**What is being asked:** Reproduce, exactly and in full, only the lines below from the one containing "Task: Click the Students field label" through the one containing "You are a computer-use agent. Screen dimensions: 373x559".

**Given data:**
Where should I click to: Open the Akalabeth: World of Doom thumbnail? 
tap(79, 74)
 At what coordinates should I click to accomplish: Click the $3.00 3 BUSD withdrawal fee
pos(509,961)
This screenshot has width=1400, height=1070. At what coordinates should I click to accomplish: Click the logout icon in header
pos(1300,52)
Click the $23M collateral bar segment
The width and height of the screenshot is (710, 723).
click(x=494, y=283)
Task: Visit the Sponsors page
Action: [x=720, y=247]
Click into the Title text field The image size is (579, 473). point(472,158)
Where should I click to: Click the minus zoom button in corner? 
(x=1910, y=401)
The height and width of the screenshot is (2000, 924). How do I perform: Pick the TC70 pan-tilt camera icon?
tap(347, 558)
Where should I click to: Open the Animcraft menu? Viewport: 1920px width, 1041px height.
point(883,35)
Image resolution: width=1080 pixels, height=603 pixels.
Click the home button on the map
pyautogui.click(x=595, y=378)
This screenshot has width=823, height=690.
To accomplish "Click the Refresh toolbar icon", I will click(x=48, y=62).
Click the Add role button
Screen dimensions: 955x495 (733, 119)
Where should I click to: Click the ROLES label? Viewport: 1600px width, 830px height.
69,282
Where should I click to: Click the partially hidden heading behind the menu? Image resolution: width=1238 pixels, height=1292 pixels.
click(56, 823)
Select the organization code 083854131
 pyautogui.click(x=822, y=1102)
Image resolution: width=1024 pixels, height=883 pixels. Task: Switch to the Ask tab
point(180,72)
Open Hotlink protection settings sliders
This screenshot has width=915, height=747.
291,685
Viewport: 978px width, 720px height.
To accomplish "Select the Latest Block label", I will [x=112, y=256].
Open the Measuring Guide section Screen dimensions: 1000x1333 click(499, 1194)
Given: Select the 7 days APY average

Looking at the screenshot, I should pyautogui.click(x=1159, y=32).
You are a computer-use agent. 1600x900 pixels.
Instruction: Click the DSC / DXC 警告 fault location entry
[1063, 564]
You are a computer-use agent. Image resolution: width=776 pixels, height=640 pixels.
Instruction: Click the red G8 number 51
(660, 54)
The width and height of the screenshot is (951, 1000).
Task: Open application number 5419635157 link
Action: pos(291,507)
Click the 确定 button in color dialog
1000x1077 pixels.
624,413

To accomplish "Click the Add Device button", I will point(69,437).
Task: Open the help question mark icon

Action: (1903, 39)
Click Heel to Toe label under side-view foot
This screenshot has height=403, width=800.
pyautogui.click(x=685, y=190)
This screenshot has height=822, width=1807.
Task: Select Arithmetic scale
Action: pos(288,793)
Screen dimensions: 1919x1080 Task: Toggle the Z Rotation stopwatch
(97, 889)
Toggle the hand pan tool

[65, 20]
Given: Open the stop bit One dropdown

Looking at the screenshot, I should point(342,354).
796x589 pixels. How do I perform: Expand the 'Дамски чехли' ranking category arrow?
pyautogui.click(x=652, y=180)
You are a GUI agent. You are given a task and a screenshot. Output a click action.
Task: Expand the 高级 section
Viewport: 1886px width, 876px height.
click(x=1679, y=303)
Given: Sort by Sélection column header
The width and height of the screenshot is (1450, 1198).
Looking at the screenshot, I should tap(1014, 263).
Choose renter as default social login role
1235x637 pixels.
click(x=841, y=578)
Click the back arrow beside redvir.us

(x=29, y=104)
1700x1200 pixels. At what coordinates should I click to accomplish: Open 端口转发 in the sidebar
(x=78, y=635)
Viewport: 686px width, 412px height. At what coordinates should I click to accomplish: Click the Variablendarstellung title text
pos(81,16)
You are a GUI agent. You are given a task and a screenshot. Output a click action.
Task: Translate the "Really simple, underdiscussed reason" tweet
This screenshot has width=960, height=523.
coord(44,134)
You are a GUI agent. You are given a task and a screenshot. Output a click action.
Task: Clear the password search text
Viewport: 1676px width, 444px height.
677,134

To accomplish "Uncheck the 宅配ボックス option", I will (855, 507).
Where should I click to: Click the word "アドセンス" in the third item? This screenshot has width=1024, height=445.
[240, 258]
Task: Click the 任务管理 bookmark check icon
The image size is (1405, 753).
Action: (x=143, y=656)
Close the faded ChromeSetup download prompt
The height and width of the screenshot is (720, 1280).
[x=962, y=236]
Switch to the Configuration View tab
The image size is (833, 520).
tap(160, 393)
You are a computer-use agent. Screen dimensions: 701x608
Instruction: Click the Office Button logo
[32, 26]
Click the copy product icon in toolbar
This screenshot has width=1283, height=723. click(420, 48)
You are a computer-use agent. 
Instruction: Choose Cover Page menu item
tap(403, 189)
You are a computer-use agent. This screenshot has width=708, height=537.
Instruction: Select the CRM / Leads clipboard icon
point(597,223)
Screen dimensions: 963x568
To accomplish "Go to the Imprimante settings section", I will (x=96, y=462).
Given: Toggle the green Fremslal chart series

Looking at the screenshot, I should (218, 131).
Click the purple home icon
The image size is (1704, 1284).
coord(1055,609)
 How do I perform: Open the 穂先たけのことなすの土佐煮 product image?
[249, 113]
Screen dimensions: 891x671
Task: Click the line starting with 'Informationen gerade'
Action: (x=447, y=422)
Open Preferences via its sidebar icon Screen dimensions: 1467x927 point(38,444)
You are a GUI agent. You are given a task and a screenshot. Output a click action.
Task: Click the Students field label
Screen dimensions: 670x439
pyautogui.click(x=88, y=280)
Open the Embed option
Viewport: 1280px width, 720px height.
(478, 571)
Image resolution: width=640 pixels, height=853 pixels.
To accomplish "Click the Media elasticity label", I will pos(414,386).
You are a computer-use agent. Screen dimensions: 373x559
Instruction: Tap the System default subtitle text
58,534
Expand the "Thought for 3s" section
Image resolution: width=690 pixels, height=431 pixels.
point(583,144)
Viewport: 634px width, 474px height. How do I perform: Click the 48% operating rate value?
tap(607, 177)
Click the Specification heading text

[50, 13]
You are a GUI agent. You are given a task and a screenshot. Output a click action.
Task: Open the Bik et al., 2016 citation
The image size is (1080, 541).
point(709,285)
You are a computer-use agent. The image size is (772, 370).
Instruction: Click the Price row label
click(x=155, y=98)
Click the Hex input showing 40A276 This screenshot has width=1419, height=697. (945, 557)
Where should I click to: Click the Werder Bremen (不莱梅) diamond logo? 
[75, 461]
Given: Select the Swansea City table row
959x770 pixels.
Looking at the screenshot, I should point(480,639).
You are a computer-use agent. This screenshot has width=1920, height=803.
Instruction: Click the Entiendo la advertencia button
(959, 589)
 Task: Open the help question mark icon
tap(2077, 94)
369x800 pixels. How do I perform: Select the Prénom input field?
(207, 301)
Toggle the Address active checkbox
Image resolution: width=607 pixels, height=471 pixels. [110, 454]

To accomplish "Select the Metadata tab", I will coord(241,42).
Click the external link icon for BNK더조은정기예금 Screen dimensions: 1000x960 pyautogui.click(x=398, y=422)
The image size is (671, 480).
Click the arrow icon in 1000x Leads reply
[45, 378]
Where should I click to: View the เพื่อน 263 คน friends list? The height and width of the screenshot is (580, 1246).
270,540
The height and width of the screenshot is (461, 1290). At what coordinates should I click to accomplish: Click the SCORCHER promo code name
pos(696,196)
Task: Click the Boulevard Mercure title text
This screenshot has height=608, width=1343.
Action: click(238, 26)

**Reply:**
Task: Click the Students field label
Screen dimensions: 670x439
pyautogui.click(x=88, y=280)
Open the Embed option
Viewport: 1280px width, 720px height.
(478, 571)
Image resolution: width=640 pixels, height=853 pixels.
To accomplish "Click the Media elasticity label", I will pos(414,386).
You are a computer-use agent. Screen dimensions: 373x559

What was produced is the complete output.